> **RECORDS**:
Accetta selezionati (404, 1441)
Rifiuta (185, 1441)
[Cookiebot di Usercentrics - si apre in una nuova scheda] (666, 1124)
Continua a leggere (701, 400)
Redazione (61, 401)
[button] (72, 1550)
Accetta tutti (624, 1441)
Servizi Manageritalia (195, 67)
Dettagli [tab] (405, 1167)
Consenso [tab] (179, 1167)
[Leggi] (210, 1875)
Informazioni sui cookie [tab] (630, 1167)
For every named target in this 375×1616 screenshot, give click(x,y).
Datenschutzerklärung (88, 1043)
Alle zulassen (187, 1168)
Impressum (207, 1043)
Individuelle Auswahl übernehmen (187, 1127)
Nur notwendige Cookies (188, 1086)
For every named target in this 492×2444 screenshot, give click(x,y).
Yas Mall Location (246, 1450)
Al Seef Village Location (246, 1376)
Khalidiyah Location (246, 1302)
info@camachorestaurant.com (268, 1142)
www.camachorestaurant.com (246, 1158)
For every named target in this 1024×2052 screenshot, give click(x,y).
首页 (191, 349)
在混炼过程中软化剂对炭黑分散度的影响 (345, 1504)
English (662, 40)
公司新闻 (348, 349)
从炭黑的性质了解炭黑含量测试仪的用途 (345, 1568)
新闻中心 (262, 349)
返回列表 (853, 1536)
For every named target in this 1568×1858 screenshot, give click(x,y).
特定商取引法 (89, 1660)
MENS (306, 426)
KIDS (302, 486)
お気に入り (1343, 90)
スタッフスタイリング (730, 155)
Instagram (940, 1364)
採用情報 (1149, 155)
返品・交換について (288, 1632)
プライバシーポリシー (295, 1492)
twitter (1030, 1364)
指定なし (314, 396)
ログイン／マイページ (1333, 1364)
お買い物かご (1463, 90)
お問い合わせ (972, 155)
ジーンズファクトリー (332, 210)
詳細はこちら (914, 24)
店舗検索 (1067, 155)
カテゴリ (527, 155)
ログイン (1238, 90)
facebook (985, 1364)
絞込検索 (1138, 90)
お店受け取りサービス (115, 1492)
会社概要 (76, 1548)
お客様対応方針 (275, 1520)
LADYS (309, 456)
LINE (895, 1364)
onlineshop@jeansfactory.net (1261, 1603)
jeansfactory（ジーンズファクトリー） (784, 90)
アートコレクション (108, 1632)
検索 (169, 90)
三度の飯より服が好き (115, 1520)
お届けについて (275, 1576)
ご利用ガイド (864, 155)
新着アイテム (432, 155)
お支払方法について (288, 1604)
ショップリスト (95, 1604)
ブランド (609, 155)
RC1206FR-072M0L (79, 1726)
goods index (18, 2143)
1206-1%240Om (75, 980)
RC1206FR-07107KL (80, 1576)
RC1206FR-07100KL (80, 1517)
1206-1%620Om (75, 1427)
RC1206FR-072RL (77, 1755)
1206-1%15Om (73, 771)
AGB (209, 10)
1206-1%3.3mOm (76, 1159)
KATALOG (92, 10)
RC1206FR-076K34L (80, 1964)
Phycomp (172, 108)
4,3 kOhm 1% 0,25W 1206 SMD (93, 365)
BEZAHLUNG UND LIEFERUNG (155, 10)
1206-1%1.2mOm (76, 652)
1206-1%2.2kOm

> **STATED GOAL**: Rewrite all the entries above, swapping every occurrence of "Location" for "Branch" and keeping everything else the same.

> **FULL OUTPUT**:
Accetta selezionati (404, 1441)
Rifiuta (185, 1441)
[Cookiebot di Usercentrics - si apre in una nuova scheda] (666, 1124)
Continua a leggere (701, 400)
Redazione (61, 401)
[button] (72, 1550)
Accetta tutti (624, 1441)
Servizi Manageritalia (195, 67)
Dettagli [tab] (405, 1167)
Consenso [tab] (179, 1167)
[Leggi] (210, 1875)
Informazioni sui cookie [tab] (630, 1167)
For every named target in this 375×1616 screenshot, give click(x,y).
Datenschutzerklärung (88, 1043)
Alle zulassen (187, 1168)
Impressum (207, 1043)
Individuelle Auswahl übernehmen (187, 1127)
Nur notwendige Cookies (188, 1086)
For every named target in this 492×2444 screenshot, give click(x,y).
Yas Mall Branch (246, 1450)
Al Seef Village Branch (246, 1376)
Khalidiyah Branch (246, 1302)
info@camachorestaurant.com (268, 1142)
www.camachorestaurant.com (246, 1158)
For every named target in this 1024×2052 screenshot, give click(x,y).
首页 (191, 349)
在混炼过程中软化剂对炭黑分散度的影响 (345, 1504)
English (662, 40)
公司新闻 (348, 349)
从炭黑的性质了解炭黑含量测试仪的用途 (345, 1568)
新闻中心 (262, 349)
返回列表 (853, 1536)
For every named target in this 1568×1858 screenshot, give click(x,y).
特定商取引法 (89, 1660)
MENS (306, 426)
KIDS (302, 486)
お気に入り (1343, 90)
スタッフスタイリング (730, 155)
Instagram (940, 1364)
採用情報 (1149, 155)
返品・交換について (288, 1632)
プライバシーポリシー (295, 1492)
twitter (1030, 1364)
指定なし (314, 396)
ログイン／マイページ (1333, 1364)
お買い物かご (1463, 90)
お問い合わせ (972, 155)
ジーンズファクトリー (332, 210)
詳細はこちら (914, 24)
店舗検索 (1067, 155)
カテゴリ (527, 155)
ログイン (1238, 90)
facebook (985, 1364)
絞込検索 (1138, 90)
お店受け取りサービス (115, 1492)
会社概要 (76, 1548)
お客様対応方針 (275, 1520)
LADYS (309, 456)
LINE (895, 1364)
onlineshop@jeansfactory.net (1261, 1603)
jeansfactory（ジーンズファクトリー） (784, 90)
アートコレクション (108, 1632)
検索 (169, 90)
三度の飯より服が好き (115, 1520)
お届けについて (275, 1576)
ご利用ガイド (864, 155)
新着アイテム (432, 155)
お支払方法について (288, 1604)
ショップリスト (95, 1604)
ブランド (609, 155)
RC1206FR-072M0L (79, 1726)
goods index (18, 2143)
1206-1%240Om (75, 980)
RC1206FR-07107KL (80, 1576)
RC1206FR-07100KL (80, 1517)
1206-1%620Om (75, 1427)
RC1206FR-072RL (77, 1755)
1206-1%15Om (73, 771)
AGB (209, 10)
1206-1%3.3mOm (76, 1159)
KATALOG (92, 10)
RC1206FR-076K34L (80, 1964)
Phycomp (172, 108)
4,3 kOhm 1% 0,25W 1206 SMD (93, 365)
BEZAHLUNG UND LIEFERUNG (155, 10)
1206-1%1.2mOm (76, 652)
1206-1%2.2kOm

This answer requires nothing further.